À l’approche de la rentrée scolaire, beaucoup d’enfants éprouvent une anxiété notable, un phénomène courant surtout chez les plus jeunes, en maternelle. Cette angoisse est souvent liée à ce que les spécialistes qualifient d’« angoisse de séparation », particulièrement observable chez les enfants âgés de 6 mois à 3 ans. Ils n’ont pas encore intégré que ces périodes de séparation avec leurs parents sont temporaires, rapporte TopTribune.
Rassurer les enfants
Les enfants peuvent parfois préférer rester avec leurs parents à la maison, tout particulièrement après des vacances, craignant la séparation. Il est important de les rassurer, de leur expliquer qu’ils vont retrouver leurs amis, qu’ils vont apprendre de nouvelles choses et qu’ils vivront de bons moments à l’école, comme durant les vacances.

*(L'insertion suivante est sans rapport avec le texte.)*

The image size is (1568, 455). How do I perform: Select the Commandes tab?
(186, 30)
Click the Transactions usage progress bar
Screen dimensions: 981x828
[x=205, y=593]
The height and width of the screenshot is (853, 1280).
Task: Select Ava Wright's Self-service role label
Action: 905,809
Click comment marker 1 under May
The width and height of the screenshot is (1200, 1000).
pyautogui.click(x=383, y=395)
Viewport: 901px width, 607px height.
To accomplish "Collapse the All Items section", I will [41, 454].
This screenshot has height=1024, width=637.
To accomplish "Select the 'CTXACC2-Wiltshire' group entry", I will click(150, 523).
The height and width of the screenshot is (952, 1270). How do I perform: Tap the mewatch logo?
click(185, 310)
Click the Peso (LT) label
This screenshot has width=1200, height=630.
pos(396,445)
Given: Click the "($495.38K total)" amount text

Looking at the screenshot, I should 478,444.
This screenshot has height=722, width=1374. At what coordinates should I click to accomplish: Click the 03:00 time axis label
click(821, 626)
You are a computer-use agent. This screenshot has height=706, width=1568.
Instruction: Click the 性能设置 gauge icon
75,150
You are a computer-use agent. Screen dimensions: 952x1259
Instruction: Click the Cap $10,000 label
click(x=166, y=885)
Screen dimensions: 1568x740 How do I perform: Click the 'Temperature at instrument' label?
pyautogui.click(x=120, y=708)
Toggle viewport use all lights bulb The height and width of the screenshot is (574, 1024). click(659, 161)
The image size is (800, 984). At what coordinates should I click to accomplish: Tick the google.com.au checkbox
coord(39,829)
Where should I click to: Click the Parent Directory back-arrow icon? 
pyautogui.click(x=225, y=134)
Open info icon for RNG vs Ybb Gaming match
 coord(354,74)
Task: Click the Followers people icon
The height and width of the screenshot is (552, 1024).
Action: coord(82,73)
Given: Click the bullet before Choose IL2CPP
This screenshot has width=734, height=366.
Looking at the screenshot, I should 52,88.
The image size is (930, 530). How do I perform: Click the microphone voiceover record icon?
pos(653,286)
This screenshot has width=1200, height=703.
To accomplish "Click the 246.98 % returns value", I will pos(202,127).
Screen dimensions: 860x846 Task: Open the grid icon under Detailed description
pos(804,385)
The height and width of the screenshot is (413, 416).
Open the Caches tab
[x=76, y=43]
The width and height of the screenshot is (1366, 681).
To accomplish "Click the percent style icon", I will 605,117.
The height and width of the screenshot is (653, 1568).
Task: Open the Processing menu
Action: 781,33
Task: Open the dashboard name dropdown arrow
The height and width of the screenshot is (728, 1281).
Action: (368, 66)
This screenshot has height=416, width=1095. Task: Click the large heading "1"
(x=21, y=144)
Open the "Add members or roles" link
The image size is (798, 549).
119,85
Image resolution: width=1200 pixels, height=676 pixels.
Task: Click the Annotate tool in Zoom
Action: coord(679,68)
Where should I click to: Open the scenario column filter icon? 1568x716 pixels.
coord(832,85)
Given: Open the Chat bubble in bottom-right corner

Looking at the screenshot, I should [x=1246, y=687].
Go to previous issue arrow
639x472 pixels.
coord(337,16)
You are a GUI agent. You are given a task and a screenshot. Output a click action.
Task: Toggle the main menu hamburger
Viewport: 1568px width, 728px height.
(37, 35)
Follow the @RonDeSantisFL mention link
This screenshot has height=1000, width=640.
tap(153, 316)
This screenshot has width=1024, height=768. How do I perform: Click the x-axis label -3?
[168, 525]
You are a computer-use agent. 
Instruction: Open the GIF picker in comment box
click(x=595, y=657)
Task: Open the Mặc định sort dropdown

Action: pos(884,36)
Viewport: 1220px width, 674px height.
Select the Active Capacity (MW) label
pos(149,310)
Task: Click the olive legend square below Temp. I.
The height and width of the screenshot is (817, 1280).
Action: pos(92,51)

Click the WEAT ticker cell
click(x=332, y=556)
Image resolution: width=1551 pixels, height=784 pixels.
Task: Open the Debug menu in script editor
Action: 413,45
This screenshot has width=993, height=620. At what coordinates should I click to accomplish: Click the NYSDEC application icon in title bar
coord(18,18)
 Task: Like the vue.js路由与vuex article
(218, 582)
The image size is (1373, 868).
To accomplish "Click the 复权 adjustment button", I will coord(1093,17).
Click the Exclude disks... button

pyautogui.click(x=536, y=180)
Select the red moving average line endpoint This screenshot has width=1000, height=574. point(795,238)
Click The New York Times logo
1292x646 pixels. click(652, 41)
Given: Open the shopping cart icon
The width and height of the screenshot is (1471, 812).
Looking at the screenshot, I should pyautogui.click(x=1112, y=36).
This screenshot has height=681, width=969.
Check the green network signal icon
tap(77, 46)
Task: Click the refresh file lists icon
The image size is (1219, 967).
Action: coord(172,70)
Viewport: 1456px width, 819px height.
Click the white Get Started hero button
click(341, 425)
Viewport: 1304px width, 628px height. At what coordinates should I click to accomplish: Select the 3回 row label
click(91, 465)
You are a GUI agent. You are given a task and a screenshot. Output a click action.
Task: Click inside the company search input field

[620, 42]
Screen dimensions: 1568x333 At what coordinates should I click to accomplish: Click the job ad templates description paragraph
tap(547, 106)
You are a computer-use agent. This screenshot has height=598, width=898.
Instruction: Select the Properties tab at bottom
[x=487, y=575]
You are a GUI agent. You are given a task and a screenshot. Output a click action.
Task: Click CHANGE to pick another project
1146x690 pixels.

L’avis du corps enseignant
Les difficultés peuvent persister lors des premiers jours suivant la rentrée. Dans ce cas, il est conseillé de dialoguer avec les enseignants pour évaluer le déroulement de la journée. Si le retour de l’enfant est positif et qu’il semble content, il n’y a pas lieu de s’inquiéter excessivement.
Une cause liée à l’école ?
À l’inverse, si l’enfant montre des signes d’angoisse persistante, cela pourrait indiquer une réelle inquiétude liée à l’école. La psychologue Valérie P. évoque plusieurs problématiques potentiellement en cause :
– Le harcèlement : « Dans ce cas, la première étape est d’en parler à l’école », souligne-t-elle, déconseillant toute tentative de résolution de la situation en privé avec les agresseurs.
– Des remarques d’un enseignant que l’enfant a du mal à digérer. « Ici encore, il est essentiel de consulter l’école, tout en gardant à l’esprit que la remarque pourrait être justifiée ».
– Des difficultés d’apprentissage : « Valorisez les efforts de l’enfant, rappelez-lui ses compétences et mentionnez que des adultes sont présents pour l’aider. Il est normal de ne pas tout savoir au sein de l’établissement scolaire ».
Pas un choix
Quelle que soit la raison du refus, la psychologue insiste sur le fait qu’il est inutile d’engueuler l’enfant. « Il convient de rester positif, de reconnaître ses difficultés, de se montrer compréhensif tout en faisant preuve d’un peu de fermeté, car aller à l’école n’est pas un choix, mais une obligation ». Si la problématique persiste dix à quinze jours après la rentrée, il est judicieux de consulter un ou une psychologue, permettant ainsi à l’enfant de disposer d’un espace de parole pour exprimer ses inquiétudes.